NOTES TO UNAUDITED CONSOLIDATED CONDENSED FINANCIAL STATEMENTS
NOTE 1 — NATURE OF BUSINESS AND SUMMARY OF SIGNIFICANT ACCOUNTING POLICIES
Nature of Operations
Allis-Chalmers Energy Inc. and subsidiaries (“Allis-Chalmers”, “we”, “our” or “us”) is a multi-faceted oilfield service company that provides services and equipment to oil and natural gas exploration and production companies throughout the United States including Texas, Louisiana, Pennsylvania, Arkansas, West Virginia, Oklahoma, Colorado, offshore in the Gulf of Mexico, and internationally, primarily in Argentina, Brazil, Bolivia and Mexico. We operate in three sectors of the oil and natural gas service industry: Oilfield Services; Drilling and Completion and Rental Services.
We derive operating revenues from rates per day and rates per job that we charge for the labor and equipment required to provide a service and rates per day for equipment and tools that we rent to our customers. The price we charge for our services depends upon several factors, including the level of oil and natural gas drilling activity and the competitive environment in the particular geographic regions in which we operate. Contracts are awarded based on price, quality of service and equipment and general reputation and experience of our personnel. The principal operating costs are direct and indirect labor and benefits, repairs and maintenance of our equipment, insurance, equipment rentals, fuel, depreciation and general and administrative expenses.
Pending Merger
On August 12, 2010, we entered into a merger agreement with Seawell Limited, or Seawell, pursuant to which we will merge with and into a wholly owned subsidiary of Seawell. Completion of the merger is subject to customary closing conditions, including, but not limited to, (i) approval of the merger by our stockholders, (ii) applicable regulatory approvals, (iii) the effectiveness of a registration statement on Form F-4 relating to the Seawell common stock to be issued in the merger and, (iv) the listing of the Seawell common stock on the OSLO Stock Exchange.

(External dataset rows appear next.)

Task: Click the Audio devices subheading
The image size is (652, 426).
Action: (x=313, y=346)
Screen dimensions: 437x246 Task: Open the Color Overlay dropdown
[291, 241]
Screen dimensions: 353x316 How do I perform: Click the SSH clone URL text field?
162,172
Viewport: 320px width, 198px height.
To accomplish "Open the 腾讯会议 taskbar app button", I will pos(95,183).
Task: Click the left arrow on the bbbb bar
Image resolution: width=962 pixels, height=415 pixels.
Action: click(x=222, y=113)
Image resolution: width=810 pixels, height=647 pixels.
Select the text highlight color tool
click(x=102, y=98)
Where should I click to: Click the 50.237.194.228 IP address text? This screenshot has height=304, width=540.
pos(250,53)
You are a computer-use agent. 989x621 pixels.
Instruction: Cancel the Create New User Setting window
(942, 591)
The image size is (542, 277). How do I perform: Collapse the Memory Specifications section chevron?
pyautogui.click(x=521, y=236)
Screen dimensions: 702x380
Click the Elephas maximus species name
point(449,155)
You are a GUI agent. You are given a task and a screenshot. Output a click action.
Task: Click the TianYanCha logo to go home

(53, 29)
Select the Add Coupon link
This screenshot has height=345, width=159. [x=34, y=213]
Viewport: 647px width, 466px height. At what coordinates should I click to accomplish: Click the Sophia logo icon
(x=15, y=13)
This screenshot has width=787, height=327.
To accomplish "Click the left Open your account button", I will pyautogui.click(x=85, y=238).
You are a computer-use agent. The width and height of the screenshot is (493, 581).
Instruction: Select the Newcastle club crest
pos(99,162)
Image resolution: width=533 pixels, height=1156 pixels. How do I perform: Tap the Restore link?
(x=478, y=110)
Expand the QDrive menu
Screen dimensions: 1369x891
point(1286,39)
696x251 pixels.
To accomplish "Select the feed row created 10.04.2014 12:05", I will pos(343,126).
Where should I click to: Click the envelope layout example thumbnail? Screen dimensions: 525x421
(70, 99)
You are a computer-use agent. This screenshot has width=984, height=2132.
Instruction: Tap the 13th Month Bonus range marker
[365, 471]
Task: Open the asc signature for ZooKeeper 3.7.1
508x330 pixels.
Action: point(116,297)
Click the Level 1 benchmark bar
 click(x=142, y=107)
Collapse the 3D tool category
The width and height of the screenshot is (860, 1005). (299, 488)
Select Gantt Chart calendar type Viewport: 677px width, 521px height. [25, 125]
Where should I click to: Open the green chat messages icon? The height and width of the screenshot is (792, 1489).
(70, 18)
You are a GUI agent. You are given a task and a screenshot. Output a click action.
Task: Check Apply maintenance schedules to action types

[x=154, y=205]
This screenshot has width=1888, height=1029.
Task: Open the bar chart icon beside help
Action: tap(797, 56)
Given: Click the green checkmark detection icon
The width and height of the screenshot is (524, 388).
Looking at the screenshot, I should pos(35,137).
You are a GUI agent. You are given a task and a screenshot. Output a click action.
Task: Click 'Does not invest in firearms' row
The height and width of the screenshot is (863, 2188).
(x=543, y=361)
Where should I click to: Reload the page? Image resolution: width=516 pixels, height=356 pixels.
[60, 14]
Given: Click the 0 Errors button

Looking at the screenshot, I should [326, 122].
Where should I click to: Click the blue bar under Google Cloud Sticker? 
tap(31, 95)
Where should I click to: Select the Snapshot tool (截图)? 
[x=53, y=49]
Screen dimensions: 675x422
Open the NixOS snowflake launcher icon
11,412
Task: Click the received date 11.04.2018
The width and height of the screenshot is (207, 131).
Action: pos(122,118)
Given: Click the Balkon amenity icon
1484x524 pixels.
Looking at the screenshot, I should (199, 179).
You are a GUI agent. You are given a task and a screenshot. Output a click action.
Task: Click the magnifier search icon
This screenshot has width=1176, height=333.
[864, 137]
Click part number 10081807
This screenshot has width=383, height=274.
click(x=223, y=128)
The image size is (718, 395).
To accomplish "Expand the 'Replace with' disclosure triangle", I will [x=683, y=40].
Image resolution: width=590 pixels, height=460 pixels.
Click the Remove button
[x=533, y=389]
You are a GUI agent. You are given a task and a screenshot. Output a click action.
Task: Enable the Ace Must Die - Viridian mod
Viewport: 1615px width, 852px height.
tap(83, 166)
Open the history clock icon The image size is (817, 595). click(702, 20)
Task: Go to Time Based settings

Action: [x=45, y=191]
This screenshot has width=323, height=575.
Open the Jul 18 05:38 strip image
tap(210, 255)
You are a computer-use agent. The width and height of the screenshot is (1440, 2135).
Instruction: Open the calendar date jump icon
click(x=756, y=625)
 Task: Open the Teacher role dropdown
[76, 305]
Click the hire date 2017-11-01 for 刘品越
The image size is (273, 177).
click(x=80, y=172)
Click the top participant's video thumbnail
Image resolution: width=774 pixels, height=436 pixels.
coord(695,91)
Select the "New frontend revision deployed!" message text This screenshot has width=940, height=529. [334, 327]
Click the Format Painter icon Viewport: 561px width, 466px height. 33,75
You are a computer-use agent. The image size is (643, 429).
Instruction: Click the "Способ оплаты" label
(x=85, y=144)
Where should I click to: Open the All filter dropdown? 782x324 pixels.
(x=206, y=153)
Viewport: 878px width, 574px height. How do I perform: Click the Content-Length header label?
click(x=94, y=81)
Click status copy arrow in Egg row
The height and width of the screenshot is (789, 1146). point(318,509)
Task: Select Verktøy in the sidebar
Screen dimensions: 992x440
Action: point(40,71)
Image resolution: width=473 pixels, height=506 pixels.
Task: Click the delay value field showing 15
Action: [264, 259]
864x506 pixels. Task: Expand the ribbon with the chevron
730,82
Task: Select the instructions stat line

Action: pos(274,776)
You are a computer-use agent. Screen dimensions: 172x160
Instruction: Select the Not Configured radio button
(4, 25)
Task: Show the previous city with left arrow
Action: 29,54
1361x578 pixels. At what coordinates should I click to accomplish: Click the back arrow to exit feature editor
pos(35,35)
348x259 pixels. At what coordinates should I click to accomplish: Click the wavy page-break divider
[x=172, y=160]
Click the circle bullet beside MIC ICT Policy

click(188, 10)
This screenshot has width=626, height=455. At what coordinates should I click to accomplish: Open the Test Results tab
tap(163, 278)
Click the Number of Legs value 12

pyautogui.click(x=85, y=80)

Under terms of the merger, we agreed to conduct our business in the ordinary course while the merger is pending, and generally refrain, without the consent of Seawell, from entering into new lines of business, incurring new indebtedness, issuing new common stock or equity awards, or entering into new material contracts or commitments outside the normal course of business. We recorded approximately $0.6 million of costs related to the pending merger during the three months ended September 30, 2010, which are included in general and administrative expense in the General Corporate category of our segment presentation (see Note 13). If and when the merger is approved or completed, certain contractual obligations of ours will or may be triggered or accelerated under the “change of control” provisions of such contractual arrangements. Examples of such arrangements include stock-based compensation awards, severance and retention agreements applicable to executive officers, directors and certain other employees and certain debt obligations such as our senior notes.
Basis of Presentation
Our unaudited consolidated condensed financial statements included herein have been prepared pursuant to the rules and regulations of the Securities and Exchange Commission, or SEC. Accordingly, certain information and disclosures normally included in financial statements prepared in accordance with generally accepted accounting principles have been condensed or omitted. We believe that the presentations and disclosures herein are adequate to make the information not misleading. The unaudited consolidated condensed financial statements reflect all adjustments (consisting of normal recurring adjustments) necessary for a fair presentation of the interim periods. These unaudited consolidated condensed financial statements should be read in conjunction with our audited consolidated financial statements included in our Annual Report on Form 10-K for the year ended December 31, 2009. The results of operations for the interim periods are not necessarily indicative of the results of operations to be expected for the full year.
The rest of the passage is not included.